Medicine package either can influence storage and wastage. According to the literature, there was a positive association between oversized drugs and home storage especially for acute conditions such as pain or nausea and vomiting. Ekedahl et al., proposed a feasible way to decrease the volume of unused medicines in which a small “starter pack” is prescribed whenever a new treatment is initiated. If the consumption stopped, only small volumes would be stocked or discarded [23]. A recent study by Bach et al., has reported 27 to 30% wastage in 3.5 mg vials of bortezomib compared to 1.5 mg vials [84].
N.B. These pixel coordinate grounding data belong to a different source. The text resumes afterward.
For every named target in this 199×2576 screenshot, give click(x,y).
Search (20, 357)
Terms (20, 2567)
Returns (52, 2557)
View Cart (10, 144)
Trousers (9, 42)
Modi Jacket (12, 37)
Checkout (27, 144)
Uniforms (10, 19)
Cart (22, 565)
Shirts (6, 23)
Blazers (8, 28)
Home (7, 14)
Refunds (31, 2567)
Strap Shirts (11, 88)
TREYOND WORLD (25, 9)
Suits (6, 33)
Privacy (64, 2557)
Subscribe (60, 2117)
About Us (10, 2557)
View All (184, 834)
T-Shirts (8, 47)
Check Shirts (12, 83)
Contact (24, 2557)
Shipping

The majority of the studies (72.7%) highlighted that most countries, did not have any guidelines for disposal of medicines, not only imposes a financial burden on society but also creates environmental hazards through the accumulation of chemical ingredients in landfills and freshwater resources. High-income countries have conducted several schemes for disposal of household’s unused medicines which could be adopted as a practical solution for low and middle-income countries. For example, the National Return and Disposal of Unwanted Medicines (Nat RUM) scheme in Australia which provides a route to return leftover medicines to community pharmacies [73]. Studies in Sweden and Australia suggested a unitary medicine take-over system or educational campaigns at the national level instead of state-run programs [71, 73]. In Nebraska, especial boxes placed in pharmacies that allow consumers to return their medicines to the pharmacy [102]. Arkaravichien et al [103]., and Yang et al [104]., proposed that the national health system can provide financial incentives for pharmacies and households who participate in take-back schemes.
Strengths
This systematic review focused on the most important part of the consumption chain which is before medicine wastage and its related harms to the environment. Furthermore, most of the home storage was reviewed and reported which we believe our study results can provide evidence for decision-making at individual and community levels.
Limitation of the study
Since all of the included studies have focused on quantitative analysis of household’s medicine storage, then the household’s preferences or their experiences as one of key influential factors in triggering inappropriate storage or wastage have not addressed decently. The existing heterogeneity in design and results of included studies hampered pooled estimation and drawing consensus on main related concerns.